数日前から息子(4)が発熱して,保育園を休んでいる。
熱といっても比較的元気なので,今現在もここぞとばかりに彼が所有している膨大な量のトミカをリビングにぶちまけて遊んでいる。

発熱が続くと,保育園に登園する際に何らかの報告が必要になるので(感染症ではなかったので大丈夫です〜的な),今日は朝イチで近所の小児科へ連れていき受診。そして大体いつももらう咳止めや痰切りの薬をもらって帰宅した。
そして粉薬が苦手な彼のためにゼリー状のオブラートに包んで薬を飲ませた直後,惨劇は起きた。

ここ,シンガポールでしたっけ?
と一瞬勘違いするほど,突如としてマーライオンと化した息子の口から吐き出されたとんでもない量の吐瀉物が私の全身に降りかかってきた。
(…お食事中の方すみません)
吐いたものがちょっと洋服についちゃった!とかそんな可愛いレベルではなく,真正面から。
薬を飲んだ後に大量のお茶を飲み干していたのも災いした。
もはや笑うしかないレベルだった。

私は全身ゲロまみれになりながら,出すもの出し切って涙目になってスッキリしている息子をみながら,「千と千尋の神隠し」でカオナシが川の神様からもらった団子を千尋に食べさせられた後に,それまでに飲み込んだあらゆるものを吐き出したシーンが頭に浮かべていた。

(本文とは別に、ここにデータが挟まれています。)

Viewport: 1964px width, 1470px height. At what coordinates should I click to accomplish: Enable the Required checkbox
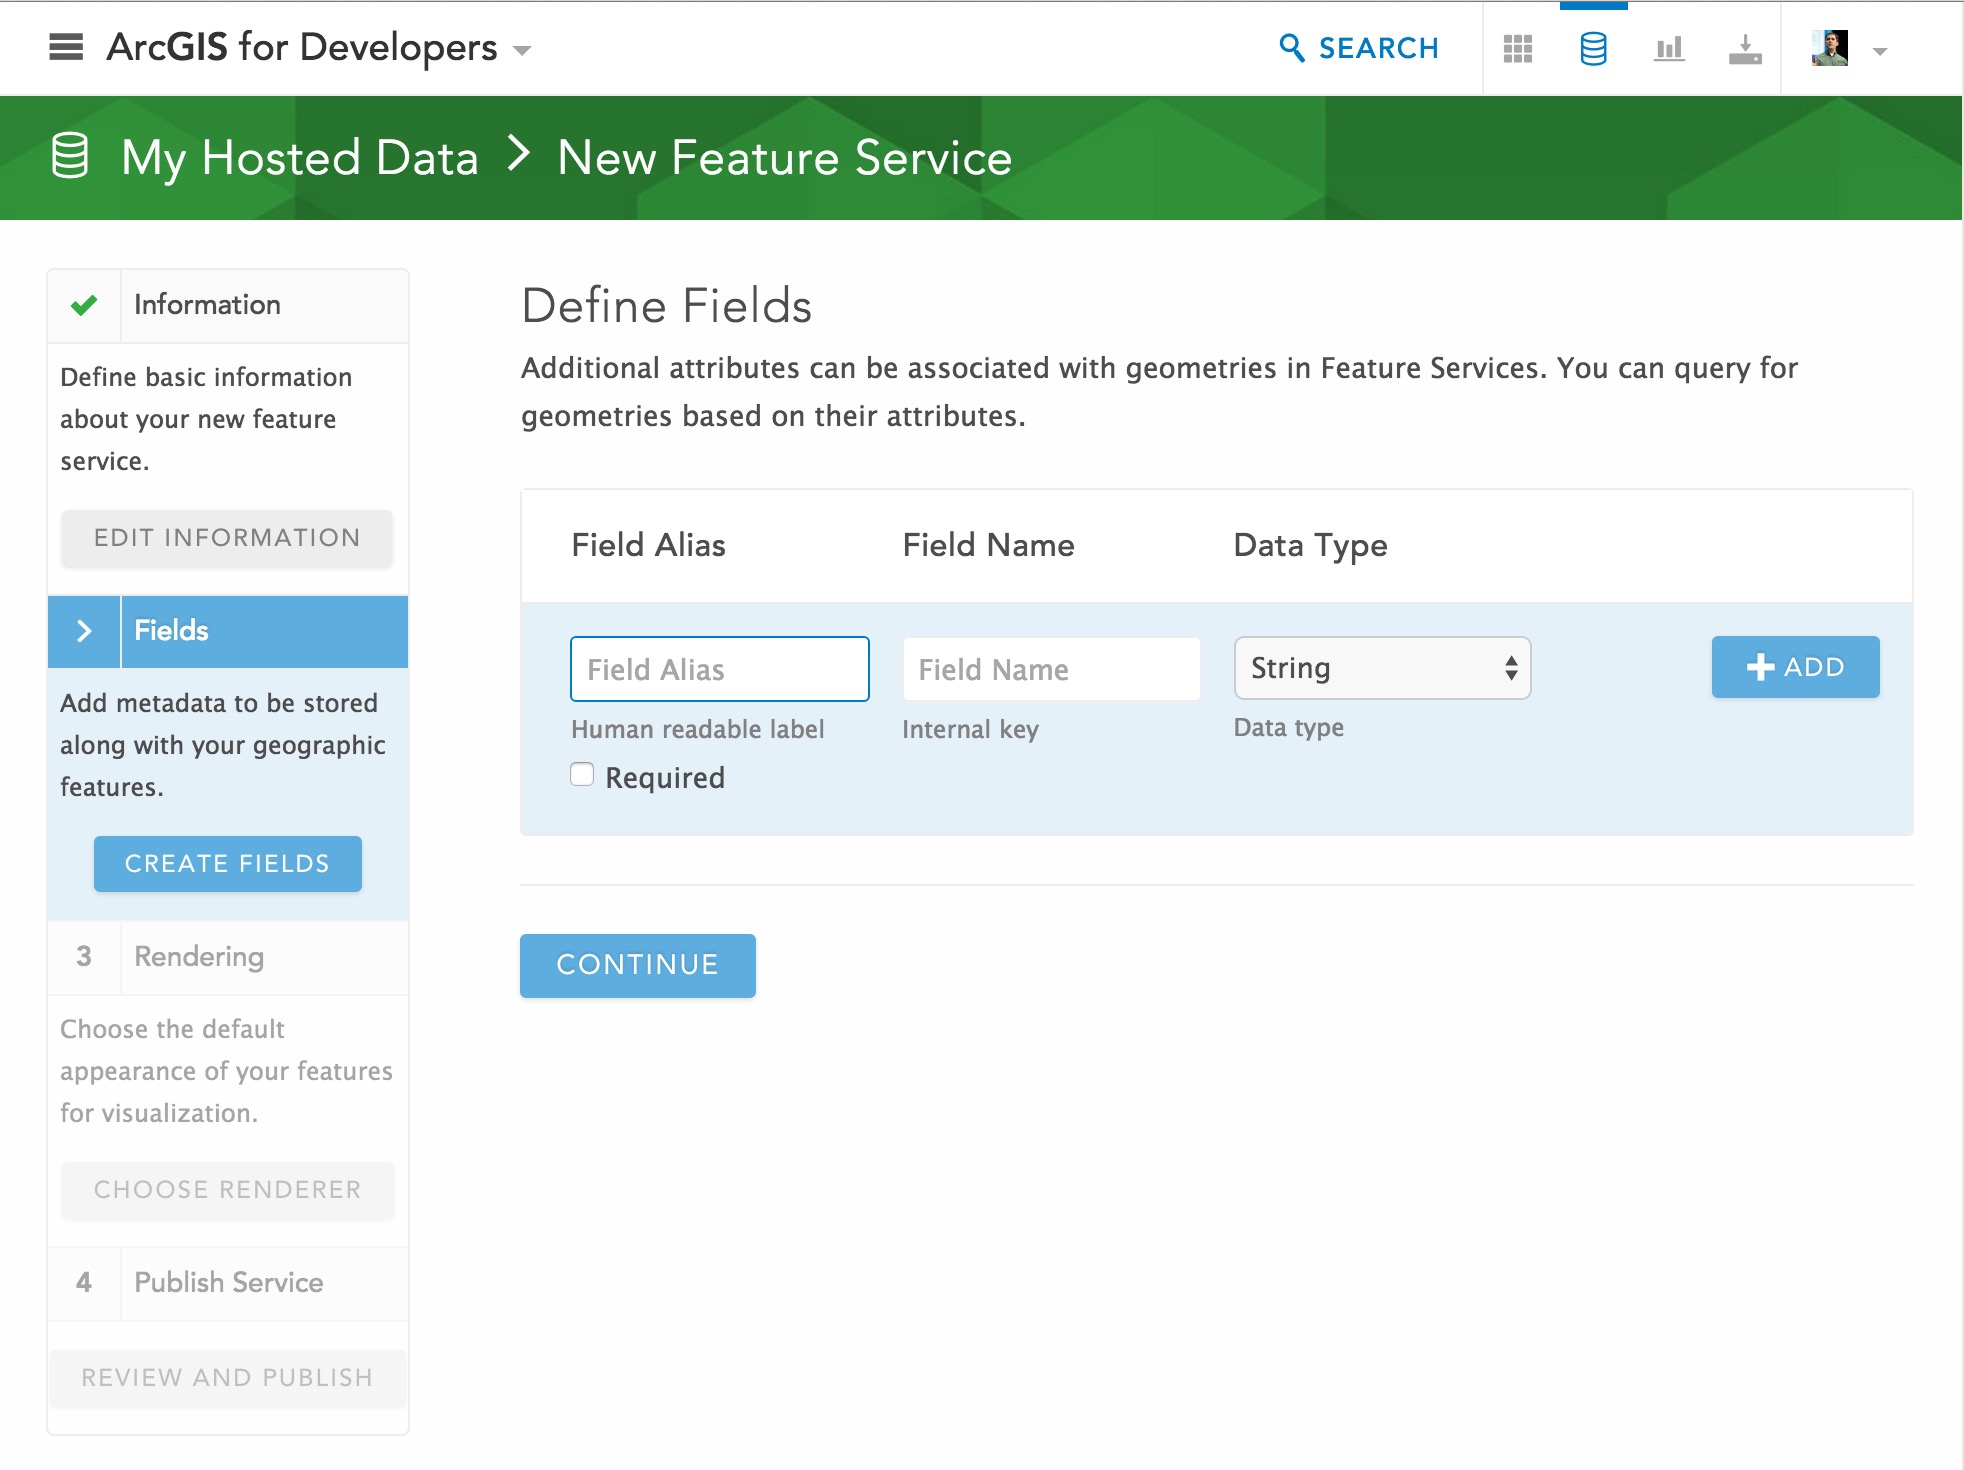582,775
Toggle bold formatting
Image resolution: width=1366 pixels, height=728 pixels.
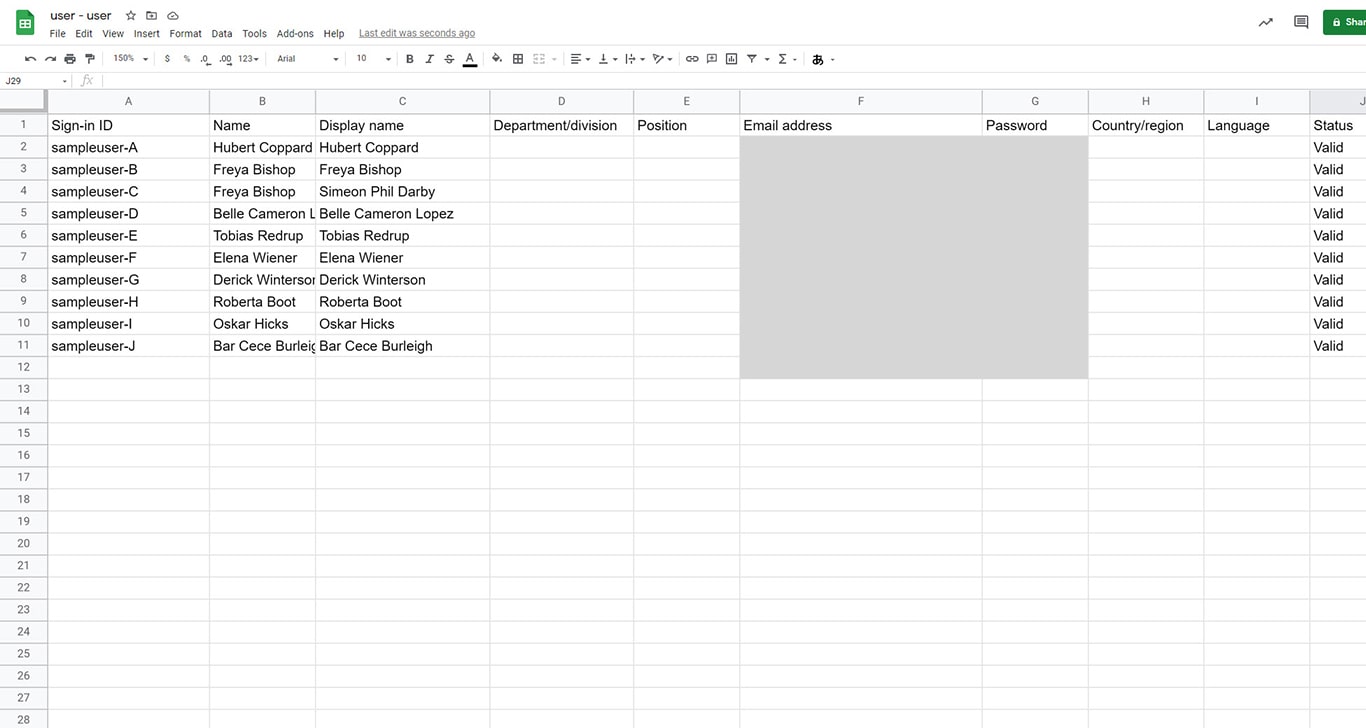click(409, 59)
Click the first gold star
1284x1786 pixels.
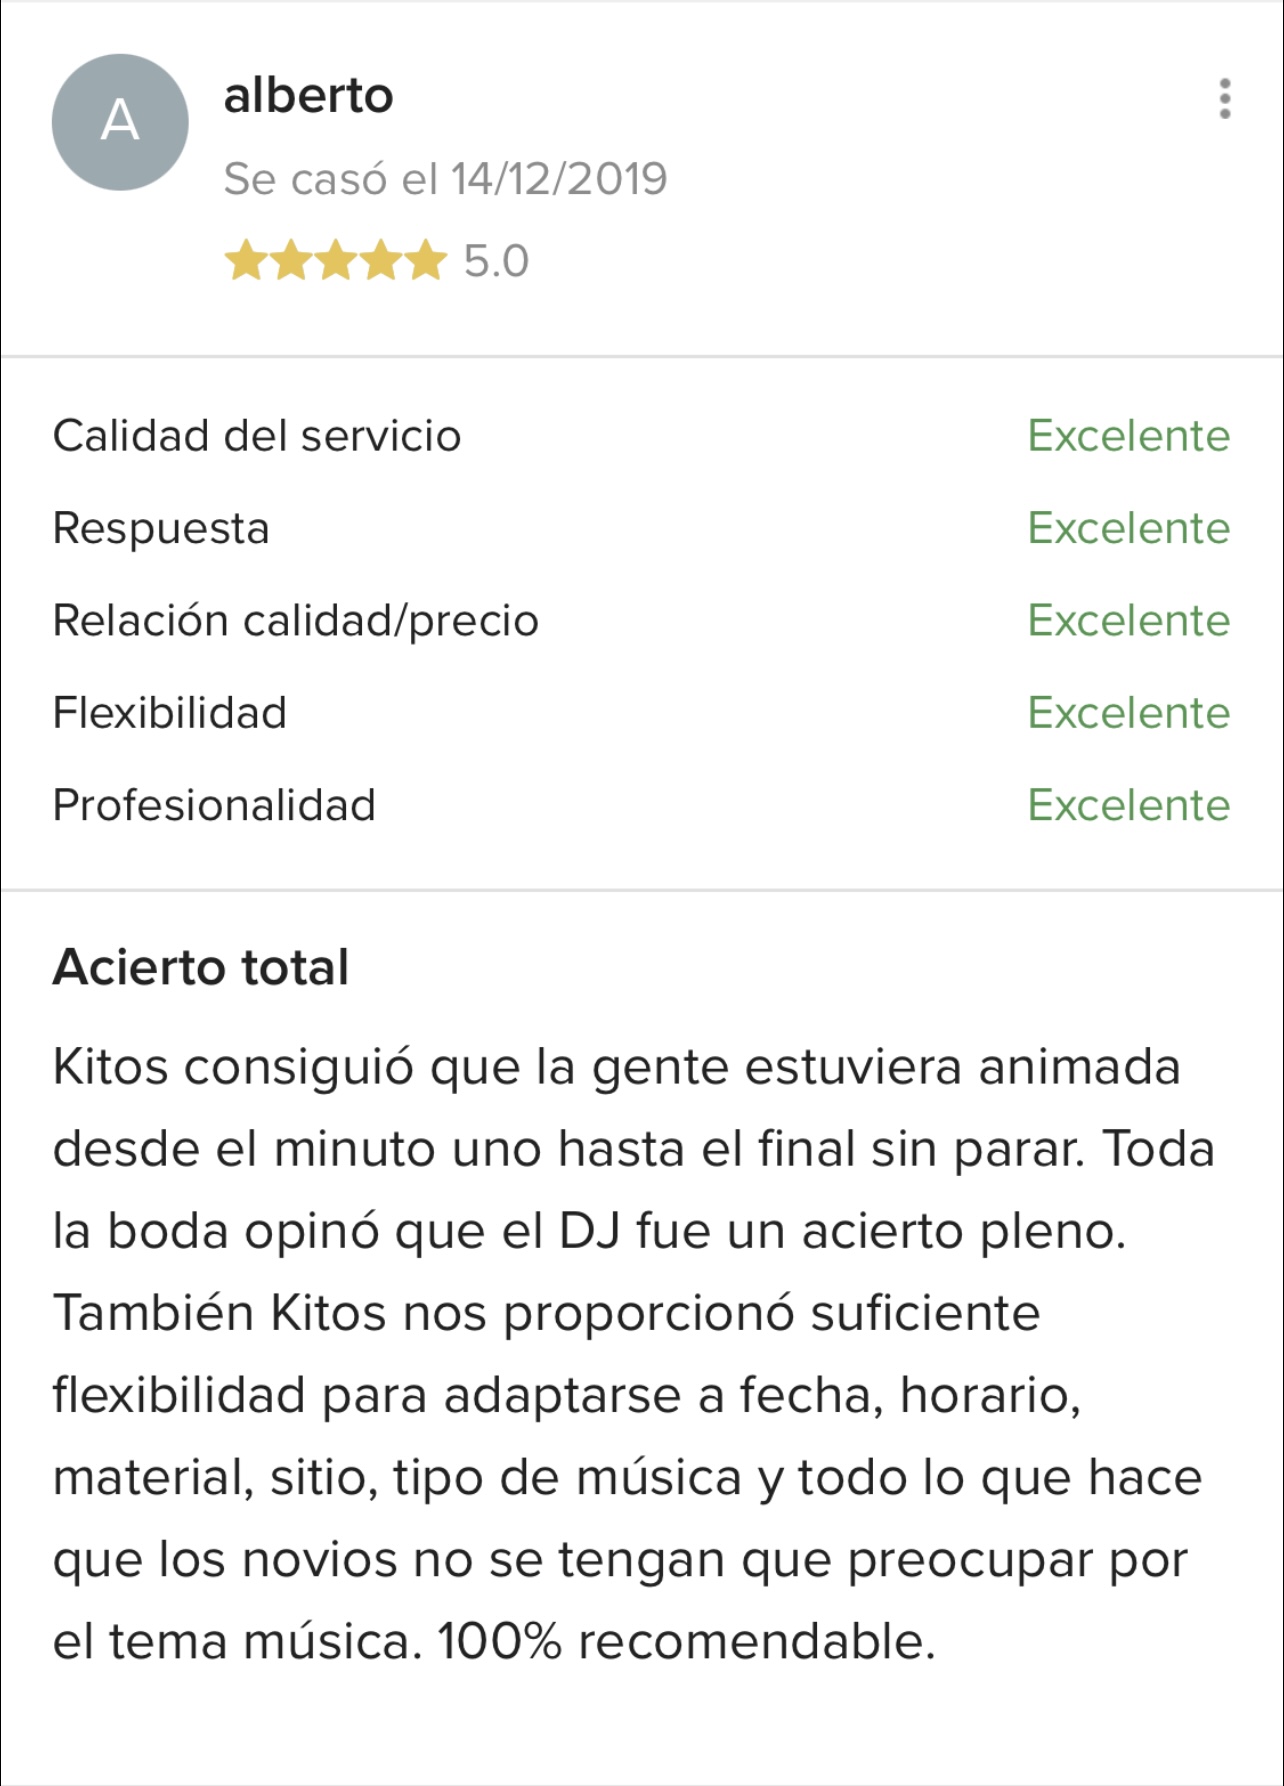244,261
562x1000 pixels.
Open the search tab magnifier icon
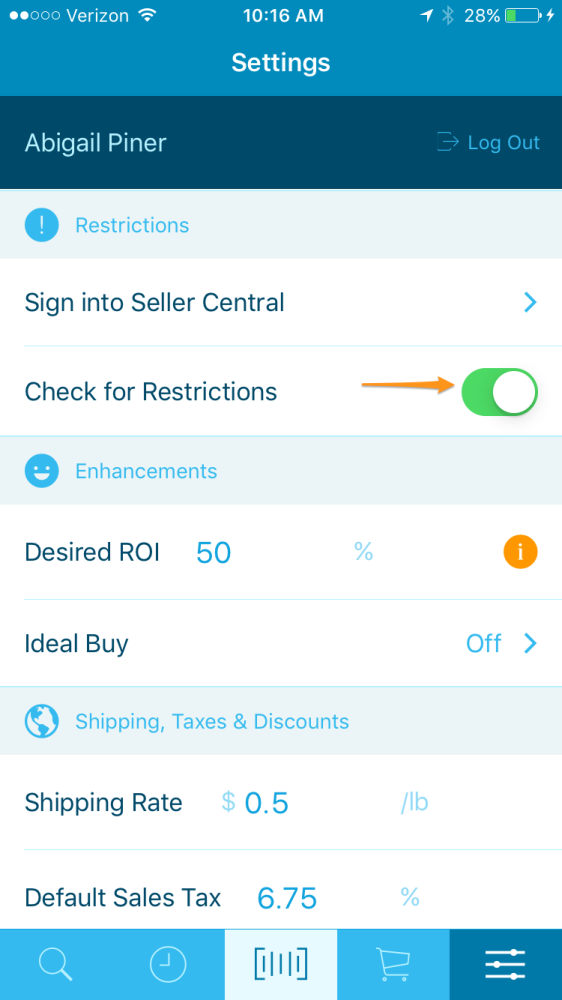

食べれば食べるほどどんどんと欲深く,悪くなるカオナシ。
人間も同じ。日々無意識に,いや場合によっては意識的に「別に欲しくもないもの」を飲み込むことがどんどんと増えて,飲み込んだモノに自分の心と体が蝕まれていく。
「気持ちが悪い」と思える感覚があればまだ救いだけど,それすらないままに飲み込み続けて,気づいた時にはもう手遅れ…そんな人生は嫌だ。

何でもスッと飲み込める生き方は一見するとスマートでカッコよく見える。大人って感じがする。
いちいち喉のところでつっかえて飲み込めないとか,飲んでも吐き出しちゃうような人間は「面倒臭いやつ」だと思われるし,なんなら嫌なものを他人よりも頑張って飲み込んだ分だけ沢山お金がもらえるような世の中だったりもするから余計に厄介。

子どもは素直だ。
「これを飲めば病気に効くよ」「元気になるよ」なんて大人の言葉には絶対に惑わされない。生き物の本能として「怪しいと判断したもの」は容赦なく異物として外に吐き出す。

息子に薬を飲ませるのは面倒臭い。
常に自分がゲロまみれになるリスクもある。
でも「飲み込みたくないものは頑として飲み込まない!」
という息子のありように
これまでの人生を川鵜のごとく生きてきてしまった己の人生を思い返しながら,なんかいいな,と母は感心してしまった。

面倒臭い人って言われるの上等。
ゲロ臭くなるのも上等。
なんだかスマートにカッコよく生きるよりもそっちの方がはるかに生きている感じがする。
一度しかない限りある人生の時間。
人間クサく生きたいもんです。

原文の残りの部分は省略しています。